For 25 years, Bennie Baldwin lived comfortably in a lovely four-bedroom home in the Oakbrook neighborhood of Lakewood. Raised a family there.
Then on Nov. 5, 2004, she picked up The News Tribune’s Business section, saw the headline, “Pinch yourself, this is Tacoma,” and believed these words I wrote about a downtown condominium project that had just broken ground:
“If you step into the Marcato showroom … the color and classiness of the faux dining room, kitchen and living spaces will slap you in the face so hard you’ll want to peek outside just to remind yourself that, yes, you’re still in Tacoma.”
Then last week I opened an e-mail from Baldwin’s daughter, Michelle, who informed me, “Because of your article on urban living a couple years ago, my mother made the move into the Marcato in January. … She keeps saying that the reason she moved was due to your article!”
Gulp.
People don’t really listen to the pontifications of a business columnist, do they? Certainly no one would risk a life decision worth several hundred thousand dollars based on my words, right?
“Yes, your article is what really got to me,” Baldwin said Wednesday when I met her and her sister/roommate, Liz DeCaterina, at their new condo on the fourth floor of Reverie, the Marcato village’s first building.
“Within a couple of days, I went down there to the showroom. I walked in and looked at the model, and I think I scared the girl,” Bennie recalled. “I said I’d sign the papers, and she said, ‘Are you sure?’ I made a reservation right then.”
OK, Bennie, but do you like it here? Or did I wrongly steer you into a 1,050-square-foot condominium in a neighborhood still trying to shake the dust of decline?
“I absolutely love it down here. Every day, I say, ‘Pinch me,’” she said. “I was ready to leave the suburbs.”
Whew!
And how about you, Liz?
She likes it much better than the apartment she moved from in Puyallup.
“I was never one to really sit. But you know,” Liz said, nodding toward the sweeping view of Tacoma from Mount Rainier to Commencement Bay, “life here is just happening all around. I could just sit, and time gets away from me.”
Wednesday morning’s sitting session including catching the 7:05 a.m. sunrise and watching the window washers dangling from the roof of the Sheraton Tacoma Hotel.

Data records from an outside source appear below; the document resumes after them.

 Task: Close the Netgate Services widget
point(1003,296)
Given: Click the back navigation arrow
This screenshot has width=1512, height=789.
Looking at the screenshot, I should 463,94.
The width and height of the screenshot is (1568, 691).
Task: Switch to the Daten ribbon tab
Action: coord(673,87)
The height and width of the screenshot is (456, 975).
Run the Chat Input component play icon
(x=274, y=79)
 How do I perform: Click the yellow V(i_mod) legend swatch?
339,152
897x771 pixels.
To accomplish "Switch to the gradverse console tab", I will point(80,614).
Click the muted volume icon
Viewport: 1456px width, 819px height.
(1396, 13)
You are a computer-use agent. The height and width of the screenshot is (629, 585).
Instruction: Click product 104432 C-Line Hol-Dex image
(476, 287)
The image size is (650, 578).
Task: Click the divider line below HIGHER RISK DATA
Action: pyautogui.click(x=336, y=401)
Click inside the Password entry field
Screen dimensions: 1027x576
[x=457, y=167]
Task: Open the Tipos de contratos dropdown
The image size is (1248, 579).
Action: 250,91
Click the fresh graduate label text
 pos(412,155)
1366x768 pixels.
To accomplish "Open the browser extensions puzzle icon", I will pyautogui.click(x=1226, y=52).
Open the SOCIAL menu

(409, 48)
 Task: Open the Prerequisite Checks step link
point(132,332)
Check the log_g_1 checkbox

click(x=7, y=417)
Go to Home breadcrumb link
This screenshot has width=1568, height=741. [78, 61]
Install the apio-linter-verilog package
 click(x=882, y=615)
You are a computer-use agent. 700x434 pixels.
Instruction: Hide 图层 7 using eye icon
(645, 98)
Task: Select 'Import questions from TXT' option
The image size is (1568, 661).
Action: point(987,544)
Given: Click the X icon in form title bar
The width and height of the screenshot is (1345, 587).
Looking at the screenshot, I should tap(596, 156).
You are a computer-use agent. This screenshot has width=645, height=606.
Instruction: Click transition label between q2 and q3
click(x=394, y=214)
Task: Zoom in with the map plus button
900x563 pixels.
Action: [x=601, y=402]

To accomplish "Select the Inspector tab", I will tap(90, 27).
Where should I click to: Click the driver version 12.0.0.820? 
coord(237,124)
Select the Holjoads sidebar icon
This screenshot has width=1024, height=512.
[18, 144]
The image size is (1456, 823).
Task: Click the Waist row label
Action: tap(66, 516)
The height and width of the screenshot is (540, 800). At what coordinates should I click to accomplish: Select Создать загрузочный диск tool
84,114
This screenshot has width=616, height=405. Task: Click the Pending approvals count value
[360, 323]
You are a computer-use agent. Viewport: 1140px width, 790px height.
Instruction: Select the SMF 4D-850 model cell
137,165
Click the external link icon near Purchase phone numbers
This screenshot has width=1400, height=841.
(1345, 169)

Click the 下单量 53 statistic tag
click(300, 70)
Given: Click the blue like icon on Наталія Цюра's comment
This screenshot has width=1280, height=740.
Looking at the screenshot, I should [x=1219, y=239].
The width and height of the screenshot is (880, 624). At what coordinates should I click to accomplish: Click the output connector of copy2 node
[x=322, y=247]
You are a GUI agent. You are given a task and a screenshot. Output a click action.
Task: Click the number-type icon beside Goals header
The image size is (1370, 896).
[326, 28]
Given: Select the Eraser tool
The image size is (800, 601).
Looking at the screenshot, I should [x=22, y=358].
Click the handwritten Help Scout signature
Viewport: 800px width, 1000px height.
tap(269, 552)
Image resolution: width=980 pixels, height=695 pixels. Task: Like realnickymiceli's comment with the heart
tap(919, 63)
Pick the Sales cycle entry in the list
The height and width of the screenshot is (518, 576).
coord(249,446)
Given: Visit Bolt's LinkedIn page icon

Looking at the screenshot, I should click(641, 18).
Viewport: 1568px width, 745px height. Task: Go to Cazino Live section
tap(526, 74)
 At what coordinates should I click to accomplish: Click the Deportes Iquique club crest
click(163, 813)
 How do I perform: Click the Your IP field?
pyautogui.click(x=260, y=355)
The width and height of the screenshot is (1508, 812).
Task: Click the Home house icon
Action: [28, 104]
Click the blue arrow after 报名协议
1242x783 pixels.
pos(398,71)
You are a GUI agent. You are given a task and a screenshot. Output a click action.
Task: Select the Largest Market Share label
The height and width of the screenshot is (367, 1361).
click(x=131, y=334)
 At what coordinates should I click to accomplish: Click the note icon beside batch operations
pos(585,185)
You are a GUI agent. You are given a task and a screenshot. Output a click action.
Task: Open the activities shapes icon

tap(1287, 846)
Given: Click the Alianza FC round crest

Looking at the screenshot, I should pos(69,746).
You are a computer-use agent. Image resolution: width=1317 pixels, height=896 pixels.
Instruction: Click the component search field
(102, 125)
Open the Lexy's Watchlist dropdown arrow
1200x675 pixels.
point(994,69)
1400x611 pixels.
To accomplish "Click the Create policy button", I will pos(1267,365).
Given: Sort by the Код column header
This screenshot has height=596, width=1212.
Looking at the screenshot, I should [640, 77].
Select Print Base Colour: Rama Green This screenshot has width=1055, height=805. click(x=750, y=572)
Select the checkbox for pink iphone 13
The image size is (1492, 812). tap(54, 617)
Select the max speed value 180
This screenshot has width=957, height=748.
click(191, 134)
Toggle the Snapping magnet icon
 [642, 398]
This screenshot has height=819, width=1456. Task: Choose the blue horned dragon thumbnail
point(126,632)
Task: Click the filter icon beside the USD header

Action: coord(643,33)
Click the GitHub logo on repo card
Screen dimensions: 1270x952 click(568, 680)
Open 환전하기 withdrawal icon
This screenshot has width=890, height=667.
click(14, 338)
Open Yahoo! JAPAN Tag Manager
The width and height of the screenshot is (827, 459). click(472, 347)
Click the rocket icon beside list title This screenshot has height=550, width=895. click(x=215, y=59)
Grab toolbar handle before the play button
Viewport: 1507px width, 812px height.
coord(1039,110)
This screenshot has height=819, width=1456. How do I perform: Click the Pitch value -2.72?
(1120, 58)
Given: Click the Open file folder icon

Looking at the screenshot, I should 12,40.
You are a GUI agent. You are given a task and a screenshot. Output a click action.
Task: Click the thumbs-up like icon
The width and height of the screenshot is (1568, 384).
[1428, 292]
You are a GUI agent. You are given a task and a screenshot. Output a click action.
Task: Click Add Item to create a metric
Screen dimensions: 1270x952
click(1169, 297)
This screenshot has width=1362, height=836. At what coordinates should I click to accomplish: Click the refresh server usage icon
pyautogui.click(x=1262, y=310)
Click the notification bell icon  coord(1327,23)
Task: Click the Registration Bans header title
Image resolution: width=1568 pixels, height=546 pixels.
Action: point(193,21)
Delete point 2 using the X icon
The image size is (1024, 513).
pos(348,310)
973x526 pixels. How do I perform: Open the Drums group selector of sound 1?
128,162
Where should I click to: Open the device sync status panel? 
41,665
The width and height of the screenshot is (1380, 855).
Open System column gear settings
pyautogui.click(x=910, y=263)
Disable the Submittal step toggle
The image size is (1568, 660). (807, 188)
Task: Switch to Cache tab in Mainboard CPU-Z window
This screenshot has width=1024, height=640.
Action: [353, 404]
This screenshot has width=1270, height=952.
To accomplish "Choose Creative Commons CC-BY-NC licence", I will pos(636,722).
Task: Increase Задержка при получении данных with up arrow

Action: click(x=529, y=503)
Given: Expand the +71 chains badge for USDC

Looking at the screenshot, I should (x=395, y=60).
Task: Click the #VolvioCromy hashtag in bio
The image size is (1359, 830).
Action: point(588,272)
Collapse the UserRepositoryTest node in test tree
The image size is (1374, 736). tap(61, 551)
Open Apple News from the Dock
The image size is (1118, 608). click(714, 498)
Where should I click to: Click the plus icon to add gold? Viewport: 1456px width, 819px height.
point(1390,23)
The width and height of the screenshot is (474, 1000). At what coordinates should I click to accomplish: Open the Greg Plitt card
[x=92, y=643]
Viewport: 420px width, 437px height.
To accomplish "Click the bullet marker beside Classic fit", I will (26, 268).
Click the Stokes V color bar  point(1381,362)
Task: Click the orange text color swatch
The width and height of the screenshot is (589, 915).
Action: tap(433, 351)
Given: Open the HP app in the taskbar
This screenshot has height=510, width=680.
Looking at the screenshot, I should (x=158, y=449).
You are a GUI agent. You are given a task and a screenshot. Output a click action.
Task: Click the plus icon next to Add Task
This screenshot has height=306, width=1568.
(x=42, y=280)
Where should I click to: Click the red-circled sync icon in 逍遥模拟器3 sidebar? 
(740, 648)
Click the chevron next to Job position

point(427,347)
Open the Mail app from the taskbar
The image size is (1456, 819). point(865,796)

To Bennie, Tacoma isn’t foreign territory. From her corner condo’s wall of windows, she can see the AT&T office building where she started work in 1952 as a telephone operator. In those days, if you wanted to call Puyallup from Tacoma, you had to dial the operator to patch you through, she recalled. In 1995, she retired as the local manager of operator services.
Consequently, Bennie experienced downtown Tacoma’s 1950s zenith and 1980s nadir. Now she’s joined its nouveau resurrection.
“At one time, I belonged to the Downtown Tacoma Association, the board of directors of the Tacoma Symphony and the Tacoma Urban League,” she said. “I was involved in downtown, and it was pretty dead. I kept rooting for it and hoping it would get better and better, and it has.”
“I haven’t seen anything scary around here,” Liz added.
The two urban pioneers have, in barely a month, discovered Sixth Avenue eateries – Primo Grill, Asado, Masa. They regularly walk four blocks to the main branch of the Tacoma Public Library. Down the South 15th Street hill sits Sea Grill, one of their new favorite restaurants. They’ve seen independent films at the Grand Cinema.
Next week, they’ll walk to the Sheraton for the Daffodil Festival’s formal Princess Promenade, at which Bennie’s granddaughter, Gabrielle Baldwin, will participate as the princess from Eatonville.
“I tell people, ‘I read that Dan Voelpel’s column, and here I am,’” Bennie said, causing me to cringe again. “There’s a world of things to do down here. It’s coming back. It really is, and I love it.”